Аввакум. Владислав БахревскийЧитать онлайн книгу.
Ильинична подняла заплаканное лицо, улыбнулась сквозь слезы:
– Царь! Царь! – обняла, уткнулась лицом в шелковую бороду. – Ложись поскорее! Заждалась тебя.
Ничего не понимая, Алексей Михайлович взошел с приступочка на высокую царскую постель, а с другой стороны царица в постель поспешила.
– Кто ж обидел-то тебя? – снова спросил царь с недоумением.
– Да ты и обидел.
– Я?!
– Опять ведь уезжаешь…
– Уезжаю. – Алексей Михайлович вздохнул. – Уж такая судьба, Мария Ильинична. Положиться не на кого. Я уехал с войны, и сразу все пошло вкось да вкривь… Сдается мне, однако ж, не про то у тебя обида.
– Нет у меня никакой обиды, а только горько! За тебя ж и горько… До какого страха дожили – иконы в церкви, как горшки худые, колотят! В царевой церкви! А кто колотит-то! Патриарх!
– То не иконы – анафема.
– Анафема?!
– Анафема. И Антиохийский патриарх про то же сказал, и Сербский митрополит.
– Да они все – попрошайки! На черное, ради милостыни, скажут – белое. И глазом не моргнут. Вздумается Никону в церквах по-козлиному блеять, тотчас и подбрехнут: истинно-де!
– Голубушка, не говорила бы ты этак! На Никоне благодать Божия.
– И на нас она, на царях, благодать. Не худшая, чем на Никоне. Нечего мне про него думать! О тебе пекусь. Ты – царь! Тебе перед Богом за людей ответ держать.
Алексей Михайлович долго виновато молчал.
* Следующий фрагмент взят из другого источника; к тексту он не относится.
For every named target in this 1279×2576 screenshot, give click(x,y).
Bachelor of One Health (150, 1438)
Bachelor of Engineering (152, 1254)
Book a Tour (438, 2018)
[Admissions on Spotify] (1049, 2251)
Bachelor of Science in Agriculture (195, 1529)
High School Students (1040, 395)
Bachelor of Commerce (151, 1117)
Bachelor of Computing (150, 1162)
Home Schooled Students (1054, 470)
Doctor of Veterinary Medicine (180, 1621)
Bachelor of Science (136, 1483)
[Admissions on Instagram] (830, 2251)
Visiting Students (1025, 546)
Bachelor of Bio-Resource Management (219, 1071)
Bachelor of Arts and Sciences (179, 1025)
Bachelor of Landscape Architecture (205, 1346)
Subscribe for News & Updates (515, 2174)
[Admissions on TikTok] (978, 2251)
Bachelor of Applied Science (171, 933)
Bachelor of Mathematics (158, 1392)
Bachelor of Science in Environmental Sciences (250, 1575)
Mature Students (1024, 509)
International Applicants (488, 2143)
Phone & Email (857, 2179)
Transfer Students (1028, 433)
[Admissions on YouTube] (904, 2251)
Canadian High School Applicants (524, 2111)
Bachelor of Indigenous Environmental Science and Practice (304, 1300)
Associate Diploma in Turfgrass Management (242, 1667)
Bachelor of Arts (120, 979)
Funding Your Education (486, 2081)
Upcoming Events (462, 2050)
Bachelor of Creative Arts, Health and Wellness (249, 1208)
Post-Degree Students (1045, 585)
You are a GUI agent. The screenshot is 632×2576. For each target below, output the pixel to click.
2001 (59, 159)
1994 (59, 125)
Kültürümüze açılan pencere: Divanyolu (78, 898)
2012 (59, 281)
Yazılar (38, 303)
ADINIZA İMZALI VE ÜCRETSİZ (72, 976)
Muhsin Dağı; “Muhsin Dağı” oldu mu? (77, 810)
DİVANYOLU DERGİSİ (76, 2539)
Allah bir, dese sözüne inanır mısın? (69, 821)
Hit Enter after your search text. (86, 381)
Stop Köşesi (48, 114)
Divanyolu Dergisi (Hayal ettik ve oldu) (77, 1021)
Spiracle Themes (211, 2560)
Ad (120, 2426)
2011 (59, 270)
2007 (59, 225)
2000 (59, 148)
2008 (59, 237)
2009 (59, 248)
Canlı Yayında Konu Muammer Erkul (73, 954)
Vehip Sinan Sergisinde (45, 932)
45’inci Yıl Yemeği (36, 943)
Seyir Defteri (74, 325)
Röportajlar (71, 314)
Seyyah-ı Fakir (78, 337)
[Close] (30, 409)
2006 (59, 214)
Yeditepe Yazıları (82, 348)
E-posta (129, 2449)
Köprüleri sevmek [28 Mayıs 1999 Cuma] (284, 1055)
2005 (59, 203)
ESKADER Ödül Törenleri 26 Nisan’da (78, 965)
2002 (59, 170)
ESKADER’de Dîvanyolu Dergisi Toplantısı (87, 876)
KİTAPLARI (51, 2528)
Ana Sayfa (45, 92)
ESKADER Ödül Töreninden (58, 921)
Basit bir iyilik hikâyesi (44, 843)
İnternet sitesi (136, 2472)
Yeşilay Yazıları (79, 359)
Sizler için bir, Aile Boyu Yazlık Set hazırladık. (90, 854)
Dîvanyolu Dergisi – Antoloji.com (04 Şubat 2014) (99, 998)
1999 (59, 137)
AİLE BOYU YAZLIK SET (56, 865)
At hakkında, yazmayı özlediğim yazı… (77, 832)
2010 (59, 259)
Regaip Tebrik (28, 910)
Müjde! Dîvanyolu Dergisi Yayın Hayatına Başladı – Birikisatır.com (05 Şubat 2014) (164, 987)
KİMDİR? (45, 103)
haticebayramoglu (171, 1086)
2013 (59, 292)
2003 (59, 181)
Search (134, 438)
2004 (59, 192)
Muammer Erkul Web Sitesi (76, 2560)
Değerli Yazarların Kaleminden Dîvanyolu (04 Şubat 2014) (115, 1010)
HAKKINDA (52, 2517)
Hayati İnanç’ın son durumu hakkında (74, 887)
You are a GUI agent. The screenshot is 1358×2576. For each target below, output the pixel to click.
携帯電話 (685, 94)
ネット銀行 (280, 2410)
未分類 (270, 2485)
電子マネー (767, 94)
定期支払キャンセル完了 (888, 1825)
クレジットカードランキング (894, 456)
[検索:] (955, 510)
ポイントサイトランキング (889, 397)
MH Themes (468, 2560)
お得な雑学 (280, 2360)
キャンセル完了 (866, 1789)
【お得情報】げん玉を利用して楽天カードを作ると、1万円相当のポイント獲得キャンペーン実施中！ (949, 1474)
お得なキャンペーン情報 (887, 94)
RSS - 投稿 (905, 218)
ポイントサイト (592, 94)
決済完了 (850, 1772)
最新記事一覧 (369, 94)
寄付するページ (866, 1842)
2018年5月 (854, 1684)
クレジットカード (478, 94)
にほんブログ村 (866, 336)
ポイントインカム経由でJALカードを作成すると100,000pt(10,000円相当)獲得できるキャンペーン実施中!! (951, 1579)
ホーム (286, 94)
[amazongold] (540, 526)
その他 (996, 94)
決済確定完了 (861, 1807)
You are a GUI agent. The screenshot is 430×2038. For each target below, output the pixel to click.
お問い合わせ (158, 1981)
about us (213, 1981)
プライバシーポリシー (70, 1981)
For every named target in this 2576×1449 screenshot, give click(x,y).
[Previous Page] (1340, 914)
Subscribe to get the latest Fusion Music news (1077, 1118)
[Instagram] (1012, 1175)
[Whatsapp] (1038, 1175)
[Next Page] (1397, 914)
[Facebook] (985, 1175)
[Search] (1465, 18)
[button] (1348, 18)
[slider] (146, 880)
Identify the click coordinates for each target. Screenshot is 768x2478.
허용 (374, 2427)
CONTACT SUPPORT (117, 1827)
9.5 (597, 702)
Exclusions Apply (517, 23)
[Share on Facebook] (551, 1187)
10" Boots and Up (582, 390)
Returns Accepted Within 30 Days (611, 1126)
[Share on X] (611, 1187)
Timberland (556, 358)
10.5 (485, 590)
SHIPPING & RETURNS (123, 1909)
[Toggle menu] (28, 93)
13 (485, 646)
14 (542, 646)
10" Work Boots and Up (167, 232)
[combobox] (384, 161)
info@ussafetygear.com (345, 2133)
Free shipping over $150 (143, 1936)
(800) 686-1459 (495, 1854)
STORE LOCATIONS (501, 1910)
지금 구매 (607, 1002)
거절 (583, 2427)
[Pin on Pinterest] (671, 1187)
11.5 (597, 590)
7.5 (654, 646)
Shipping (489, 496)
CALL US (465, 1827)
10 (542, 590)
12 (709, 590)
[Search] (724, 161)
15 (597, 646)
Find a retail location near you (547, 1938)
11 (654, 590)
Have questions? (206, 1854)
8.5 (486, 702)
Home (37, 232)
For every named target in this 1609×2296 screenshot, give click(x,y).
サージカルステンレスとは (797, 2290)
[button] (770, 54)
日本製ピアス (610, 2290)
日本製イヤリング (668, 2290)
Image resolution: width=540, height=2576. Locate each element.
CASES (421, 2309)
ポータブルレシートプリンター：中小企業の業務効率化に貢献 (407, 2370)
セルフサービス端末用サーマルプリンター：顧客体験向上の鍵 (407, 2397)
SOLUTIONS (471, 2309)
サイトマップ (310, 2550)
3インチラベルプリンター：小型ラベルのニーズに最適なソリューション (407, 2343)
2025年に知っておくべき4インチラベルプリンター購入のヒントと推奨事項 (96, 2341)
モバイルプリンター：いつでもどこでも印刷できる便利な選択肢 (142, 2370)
Вздохнул.
– Ты не права, голубушка! Никон – великий святитель. Он о государстве не меньше моего печется. Без него мне хоть пропадай. Все ж ведь у нас дуром делается. Живут дуром, воюют дуром. А Никона – боятся! Меня тоже, да не все… А его – все! Мне без него, голубушка, нельзя.
Осторожно погладил царицу по щечке:
– Ты уж не серчай на меня. У меня тоже ведь сердце кровью обливается. Уж через неделю ехать от тебя… От Алексеюшки-сыночка, от сестриц. Скучлив я по дому!.. На иконы битые глядючи, я не меньше твоего плакал и печалился. Но ведь не унимаются злыдни! Не велено писать латинских икон – пишут! Не велено в домах ставить – ставят! У нас коли не поколотишь, так и не почешутся.
– Ох! – вздохнула царица.
Царь подумал-подумал и тоже вздохнул.
В то Соборное Воскресение на Неделе Православия в Тобольске произошли события, повергшие в страх многих бывалых храбрецов.
Среди еретиков и прочих хулителей православия, подвергшихся троекратному анафематствованию, был помянут защитник блудодея и кровосмесителя Иван Струна. Анафему произносил сам архиепископ Симеон, а сослужили ему в тот день все тобольские протопопы, иеромонахи, попы и дьяконы.
Едва прозвучало имя Струны, как боярский сын Петр Бекетов вскочил на алтарь и, замахнувшись на архиепископа, на стоявшего рядом с ним Аввакума, заорал, как на площади:
– Ах вы, сучье вымя! Царских слуг проклинать? Я вашим же проклятьем, как коровьей лепехой, в морды вам! В морды! Гривастые кобели! Рыла паскудные! Ну, погодите же у меня! Пошли, ребята, отсюда, от этих вонючих козлов!